For our company it's wellness and wellbeing. So we make sure that that value is always there.
It's a great perspective, Ephrem. Thanks for sharing those different points.
What inspiring projects or initiatives have you come across recently in Ethiopia, which is creating some strong positive social change?
In Ethiopia, it's been a while since we have seen social enterprises, but we didn't know that they are social enterprises.
We were confused, are they charities? Are they non profits? Are they businesses? We were confused. But once the concept came in, we now understand it. And also we try to shape our services into pure social enterprises.
We've seen that we have partners, we have friends, we have seen many companies, who have been struggling. People advise them, ‘why don't you be just a pure business?’ Some say, ‘you have a social impact, so why don't build a non profit?’ But we've seen many companies, consistently doing this thing. For example, we can mention, those people who are working in the health sector. There is a very good social enterprise example called, Tebita Ambulance, because in Ethiopia, we have a very huge gap, in paramedics. We lose people in the street, not because we don't have a hospital, but we don't have that connection between the incident and the hospital. So that’s where Tebita Ambulance comes in. They're doing amazing stuff. Their model is pure social enterprise.

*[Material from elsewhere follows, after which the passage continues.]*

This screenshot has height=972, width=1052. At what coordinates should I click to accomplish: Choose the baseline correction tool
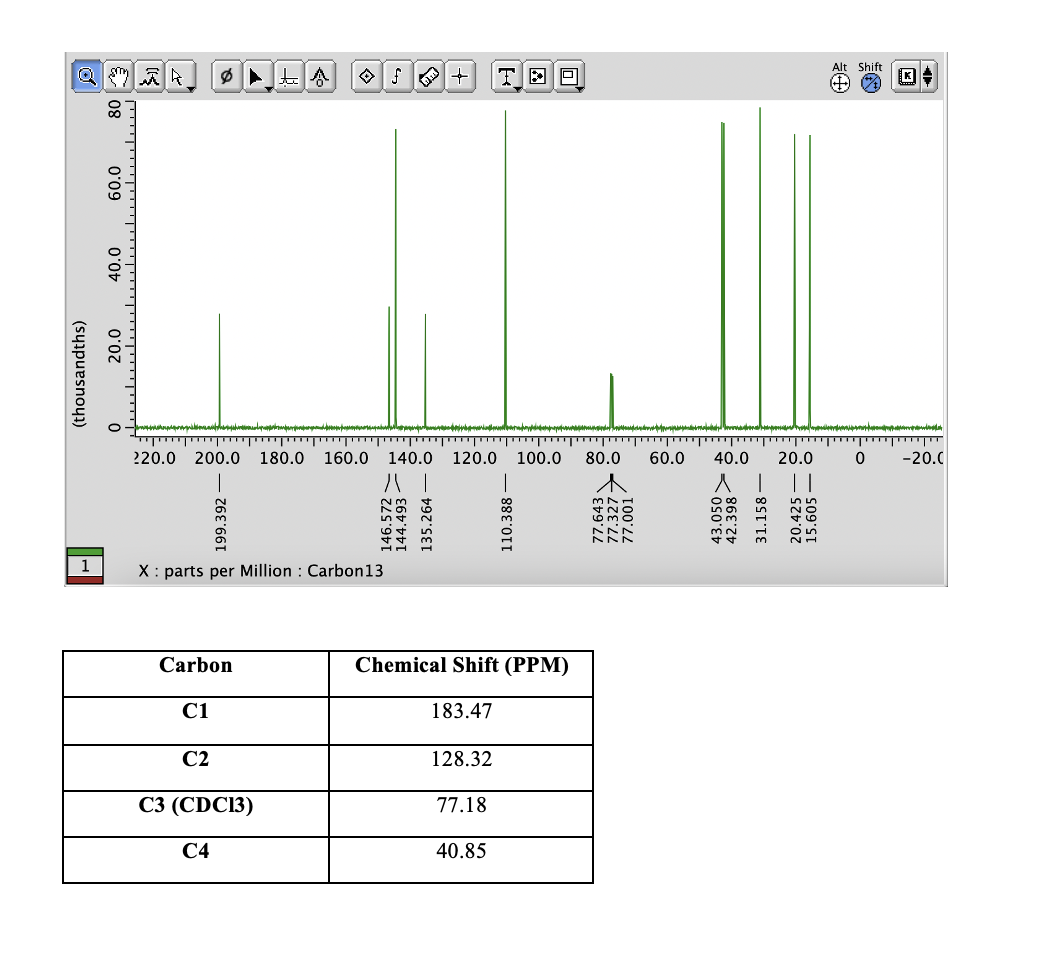pos(289,76)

On youth development, education and especially quality education, we will mention, Bruktawit, and her social enterprise. They have a TV channel for kids called Whiz Kids.
The third social enterprise that's doing a great job in Ethiopia is called Rohobot Nursing. Rohobot, is providing palliative care for those people who can't move from their house, but they want a service, a nurse and house service. Rohobot is also a pure social enterprise and we appreciate what they're doing.
We have many, many social enterprises in Ethiopia and they have been a great model for other start-ups too.
There's some great examples there, Ephrem, and it will be fantastic to meet some of them over at the World Forum this year. To finish off then, which resources would your recommend to our listeners?
There are organisations the accelerate social enterprises. So for us we have benefited a lot, because we couldn't even get this knowledge in the university.
So the first one is Reach for Change. They are social enterprise accelerator and they have a rapid skill programme. Big social enterprises. Whenever they put a call out for new applications, you can apply.
The second social enterprise accelerator programme dedicated in Africa is called GrowthAfrica. GrowthAfrica accesses social enterprises from five African countries, and if you check their website, GrowthAfrica, they have a huge resource of networking, social enterprises. They open applications each year. They expose you to the good investors impact investors. We are taking training this training and we’re benefitting a lot. We're understanding how social enterprise should work.